ただ咎められたエーヴィは臆する事なくキッと睨み返していた。傍目にもいがみ合って見えるあたり、この二人の仲はそんなに良くないらしい。
「二人とも落ち着いて。せっかく役者が揃ったんだ。有意義な話をしようじゃないか」
不穏な空気が流れる中、茶色の短い髪の男が笑顔を振りまきながら間を取り持つ。
ちょうどエーヴィと同じくらいの身長なのだが、薄手のシャツの内側から筋肉が盛り上がっており、相当鍛えているのがわかる。
そして何より目を引くのがすぐ横に置かれた二本の長剣であった。
柄の部分が異様に長く、エッジの部分も片側しかない。反対側はやや分厚くなっているが打ち付けるには多少使いにくそうだ。
「ふふ。僕の剣が気になるかい?」
俺の視線に気付いたのか、茶髪の男が身を乗り出してくる。
「この剣は二本揃って初めて真価を発揮するのさ。エッジに向けて薄くなっているだろう? これが速さと鋭さを増してくれるんだ。逆からの攻撃も峰の部分で払いのけられるから攻防一体と言うのも気に入っている理由さっ!」
突如恍惚とした表情で剣を撫でながら熱く語り出す男に俺は口をパクパクさせて頷くしかなかった。

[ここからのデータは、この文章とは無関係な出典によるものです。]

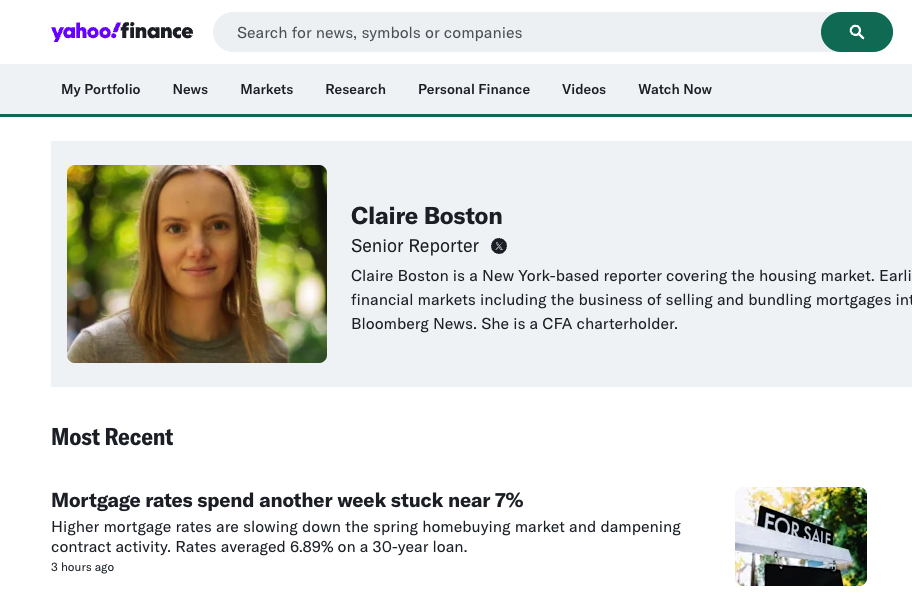Click the mortgage article summary text
The image size is (912, 605).
click(x=365, y=536)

有意義な話をしようと振っといて、これか? まあ、糾弾されるよりは全然マシだけど。
だがそう思ったのは俺くらいで他の面々は当然の如くお冠だった。
「ジャン、お前なっ! 脱線しているのはどっちだ!」
「あっ……。ははっ、ごめんごめん。つい剣のことになると夢中になっちゃって」
「笑って誤魔化すな!」
「そろそろいいかぁ? お前ら。話し戻すぞ」
イェルドの声にようやく皆、口を閉じて向き直る。
「カトルにナーサの嬢ちゃんも良く来てくれた。ただ、ソファはこいつらが占拠してるんで立ったままで我慢してくれ。どうせすぐ終わる」
「チョイ待ち、ギルマスさんよ。すぐ話が終わるたあ、どういう理屈だ?! 俺は何も納得してねえ――」
「ああっ! もうヴァリドは少し黙ってろ。それを今から話すんだ」
フルプレートの男が不満そうに座りなおすとイェルドは坊主頭をさすりながら溜息をつく。

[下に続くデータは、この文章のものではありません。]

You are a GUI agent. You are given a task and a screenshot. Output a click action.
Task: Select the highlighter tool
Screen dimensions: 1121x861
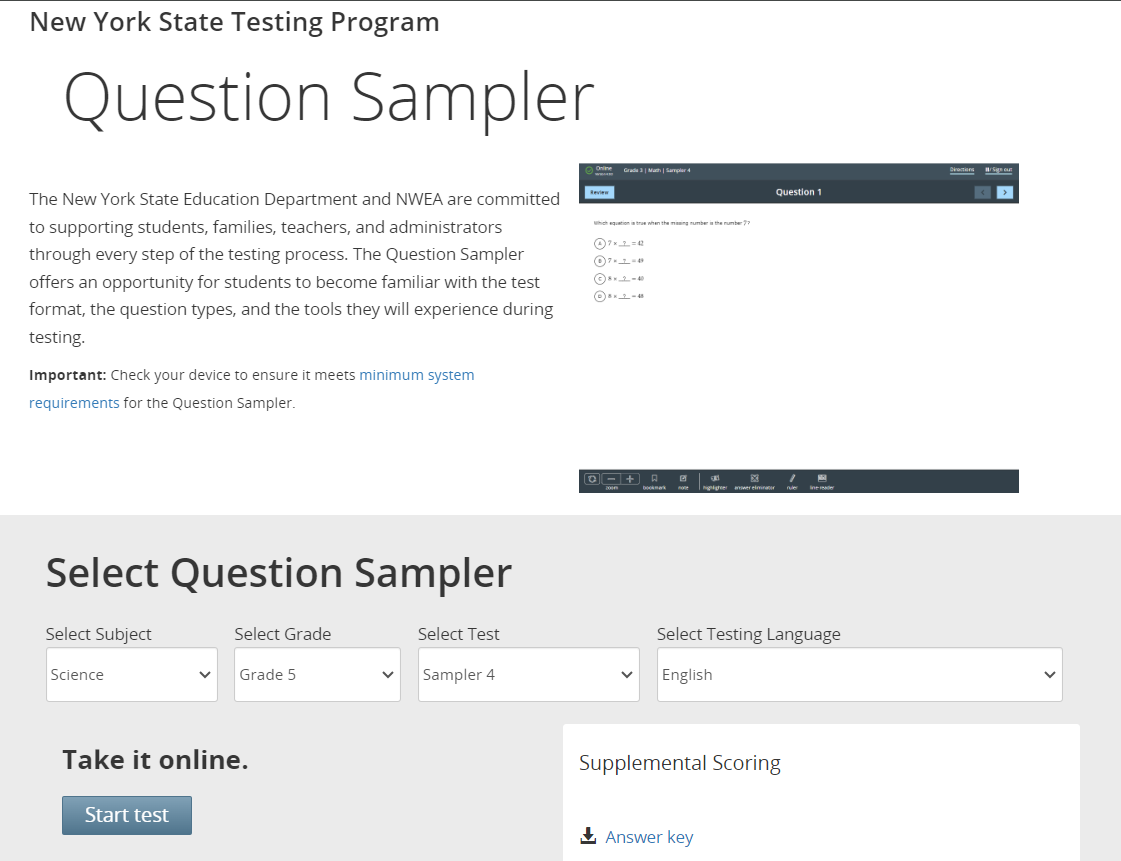point(715,479)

……ここにいる連中がギルドの幹部だとすればなかなかに濃いメンツだ。イェルドもこのメンバーを統括するのは大変そうである。
「まあせっかくだし、本題に入る前に軽くこいつらを紹介してやろう。今後どこかで会うかもしれんしな」
そう言ってまずイェルドは茶髪の男を指差した。
「そこの爽やかを装ってる茶髪はジャンだ。ジャンルイージ=ランベルティ。一応、カルミネで由緒正しい貴族のはずなんだが、何を間違ったかここで幹部をやってる」
「イェルド、君ねえ、もう少し言い方ってものがあるんじゃないか」
「“双剣”なんて大層な肩書き背負ってるだけあって剣の腕もなかなかなんだが……どっちかってぇとマニアだな。女の尻を追うより剣が好きな頭のおかしい奴だ」
「おう、それはまさにその通りだな」
イェルドの説明に“鉄壁”が合いの手を入れる。
「君たちにはわからないのさ。可憐な女性を愛でるのもそれは素晴らしい事だが、この剣を見るがいい! ――ああっ、なんて滑らかで美しいラインをしているんだ! どうだい、この世のものとは思えないだろう!?」
「……放っておいて次行くぞ。向かいでソファを占領してる巨体がヴァリドだ」
「ヴァリドじゃねえ、ヴァルドだ。オズヴァルド=ラッツァリーニ」
そう言ってヴァリドは唐突に俺との握手を求めてくる。
さっきまで剣呑な雰囲気だったのにどんな心境の変化だと訝しみながら手を差し出すと、案の定とんでもない力で握り締められてしまった。俺は咄嗟に力を込めそうになるが、何とか落ち着き程ほどの所で抑えておく。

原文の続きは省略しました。